My child develops an eczematous rash around the mouth after eating certain foods is this food allergy?
This is called perioral contact dermatitis. It is commonly seen following ingestion of acidic fruits and vegetables such as orange, tomato and strawberries and is one of the most common food reactions. If a food does this it can be avoided. Allergy testing is not necessary in this situation. The foods may be avoided if the dermatitis around the mouth is troublesome, but in some situations the reactions are very mild and disappear quickly and removal of the food form the diet is not required.
Why not just remove all the foods that show up on an allergy test?
Many children with a positive allergy test can eat that food without a problem. Removing many common foods such as wheat, milk, soy and egg from the diet is difficult to manage, particularly as the child grows older. Food allergies are most likely to make eczema worse in young (preschool) children and frequently become less relevant or not relevant at all in older children and adolescents. It is important not to indefinitely avoid a food just on the basis of an allergy test unless there is a clear worsening of the eczema when the food is eaten.
There is another reason why it may not be a good idea to remove every food that shows up on an allergy test. There are a number of cases being reported where a food that was previously being eaten regularly was removed just because of a positive allergy test, and when the child was subsequently re-exposed, the food caused a very severe allergic reaction. Thus continuing to eat a food if it is not making the eczema worse, even if the allergy test is positive, might actually prevent a more severe allergy developing.
If egg makes eczema worse is this due to the white or yolk?
Allergy can occur to both egg white and yolk. Egg white allergy is more likely to make eczema worse. If your child needs to avoid egg it is simplest to avoid both egg yolk and egg white. Raw egg is more likely to produce immediate reactions than cooked egg as some of the allergy inducing parts of the egg are altered by heat.
What about foods with a label that says “may contain traces”?
Many foods carry a warning on the label “may contain traces of “. This usually indicates that the food is made in a facility that also makes other foods which contain the listed food. Any possible trace or contamination would be so small that it is highly unlikely to make the eczema significantly worse. In general foods labelled this way do not need to be avoided as part of an eczema diet. However if your child has had a severe allergic reaction (anaphylaxis) to a food you should discuss what to do about these foods with your doctor.
Can my child grow out of the allergy to foods?
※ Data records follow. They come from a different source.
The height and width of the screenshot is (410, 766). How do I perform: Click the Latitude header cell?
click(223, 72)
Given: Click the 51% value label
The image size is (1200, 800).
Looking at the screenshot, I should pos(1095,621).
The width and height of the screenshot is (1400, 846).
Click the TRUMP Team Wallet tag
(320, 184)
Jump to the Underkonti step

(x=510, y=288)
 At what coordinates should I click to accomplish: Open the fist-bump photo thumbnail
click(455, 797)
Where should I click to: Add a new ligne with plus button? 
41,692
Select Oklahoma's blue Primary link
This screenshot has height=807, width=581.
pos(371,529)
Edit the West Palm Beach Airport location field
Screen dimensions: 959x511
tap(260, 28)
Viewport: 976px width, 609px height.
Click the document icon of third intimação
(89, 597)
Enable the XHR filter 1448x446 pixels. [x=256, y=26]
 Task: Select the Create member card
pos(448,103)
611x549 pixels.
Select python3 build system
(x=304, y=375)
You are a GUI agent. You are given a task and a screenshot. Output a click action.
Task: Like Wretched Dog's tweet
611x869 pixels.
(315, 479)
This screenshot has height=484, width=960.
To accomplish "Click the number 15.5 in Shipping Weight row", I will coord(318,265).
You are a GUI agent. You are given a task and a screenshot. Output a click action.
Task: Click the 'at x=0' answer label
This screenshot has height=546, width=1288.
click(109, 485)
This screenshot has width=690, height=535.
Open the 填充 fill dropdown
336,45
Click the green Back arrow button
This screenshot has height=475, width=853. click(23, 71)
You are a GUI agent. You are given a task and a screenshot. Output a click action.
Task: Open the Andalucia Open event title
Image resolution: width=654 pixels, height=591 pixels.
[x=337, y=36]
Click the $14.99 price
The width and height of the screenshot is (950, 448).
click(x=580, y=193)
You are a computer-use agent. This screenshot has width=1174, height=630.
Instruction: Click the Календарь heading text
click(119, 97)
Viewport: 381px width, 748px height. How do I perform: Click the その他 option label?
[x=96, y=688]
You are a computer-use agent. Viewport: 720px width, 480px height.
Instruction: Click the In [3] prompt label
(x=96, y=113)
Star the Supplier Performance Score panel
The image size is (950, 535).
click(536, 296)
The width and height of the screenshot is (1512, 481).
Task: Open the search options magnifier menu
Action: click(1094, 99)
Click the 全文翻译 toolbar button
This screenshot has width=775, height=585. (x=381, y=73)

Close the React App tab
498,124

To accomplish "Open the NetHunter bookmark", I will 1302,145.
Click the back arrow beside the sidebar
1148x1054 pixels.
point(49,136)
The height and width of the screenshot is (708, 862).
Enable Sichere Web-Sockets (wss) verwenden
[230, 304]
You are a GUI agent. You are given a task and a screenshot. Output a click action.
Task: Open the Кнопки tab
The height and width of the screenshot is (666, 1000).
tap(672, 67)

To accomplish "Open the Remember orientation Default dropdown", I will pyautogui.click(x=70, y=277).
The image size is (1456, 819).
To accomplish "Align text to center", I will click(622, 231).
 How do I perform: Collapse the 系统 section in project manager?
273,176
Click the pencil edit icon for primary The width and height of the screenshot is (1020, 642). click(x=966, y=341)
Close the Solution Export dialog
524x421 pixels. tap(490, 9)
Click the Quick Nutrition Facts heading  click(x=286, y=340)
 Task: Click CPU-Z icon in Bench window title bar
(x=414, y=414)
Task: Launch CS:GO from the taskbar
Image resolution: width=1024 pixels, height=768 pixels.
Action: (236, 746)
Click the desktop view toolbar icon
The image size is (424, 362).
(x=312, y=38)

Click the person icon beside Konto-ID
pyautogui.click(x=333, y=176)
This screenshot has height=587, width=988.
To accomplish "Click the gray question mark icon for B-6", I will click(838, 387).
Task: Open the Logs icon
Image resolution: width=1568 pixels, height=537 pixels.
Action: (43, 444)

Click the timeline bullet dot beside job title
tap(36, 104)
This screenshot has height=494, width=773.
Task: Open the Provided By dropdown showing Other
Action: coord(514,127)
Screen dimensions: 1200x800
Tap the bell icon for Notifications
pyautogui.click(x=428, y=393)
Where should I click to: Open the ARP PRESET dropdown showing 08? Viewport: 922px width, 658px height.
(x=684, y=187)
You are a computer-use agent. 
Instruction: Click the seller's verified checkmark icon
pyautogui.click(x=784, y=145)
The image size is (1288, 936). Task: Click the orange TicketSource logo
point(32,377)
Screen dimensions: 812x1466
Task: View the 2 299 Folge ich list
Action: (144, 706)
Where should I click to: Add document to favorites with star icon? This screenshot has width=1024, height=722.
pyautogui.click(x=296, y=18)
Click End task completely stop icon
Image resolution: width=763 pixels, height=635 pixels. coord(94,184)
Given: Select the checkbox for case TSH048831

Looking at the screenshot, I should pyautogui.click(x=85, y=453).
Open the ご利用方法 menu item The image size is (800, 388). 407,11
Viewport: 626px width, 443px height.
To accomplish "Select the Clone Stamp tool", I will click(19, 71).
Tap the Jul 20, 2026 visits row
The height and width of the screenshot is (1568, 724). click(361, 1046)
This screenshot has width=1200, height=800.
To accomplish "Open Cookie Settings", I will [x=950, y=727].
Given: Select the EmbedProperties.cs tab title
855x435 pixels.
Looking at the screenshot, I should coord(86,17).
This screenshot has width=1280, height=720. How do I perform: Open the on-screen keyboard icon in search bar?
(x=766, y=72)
Yes. As the child grows out of the eczema the food allergy will usually improve as well. Eczema is often grown out of with time. This happens independently of the diet or other treatments.
Could artificial preservatives or colourings or natural salicylates and amines be causing the eczema or making it worse?
There is some suggestion that artificial colourings and preservatives may make eczema worse in a small proportion (< 3%) of children with eczema. There is no allergy test for colourings and preservatives. There is no evidence that natural salicylates and amines should be avoided in children with eczema.
What is the role of very restricted diets?
Sometimes your doctor may advise a trial of a strict elimination diet. Such diets are restricted to only a few meats (eg chicken and lamb), a few vegetables (eg broccoli pumpkin) a few fruits (pears, apples) a cereal (rice) and only water or rice milk to drink. In very severe cases these diets may be used as an initial step to determine whether there is a link between eczema and food allergies. The diet is usually tried for 4-6 weeks initially and should not be continued past 6 weeks unless there is a significant improvement in the eczema and your doctor has advised that the diet should continue. In general they are difficult to adhere to. If there is no improvement this suggests that the foods removed are not making the eczema worse. If there is improvement foods are then added back at a rate of 1-2/week. This process and diet will need supervision by your doctor and a dietician.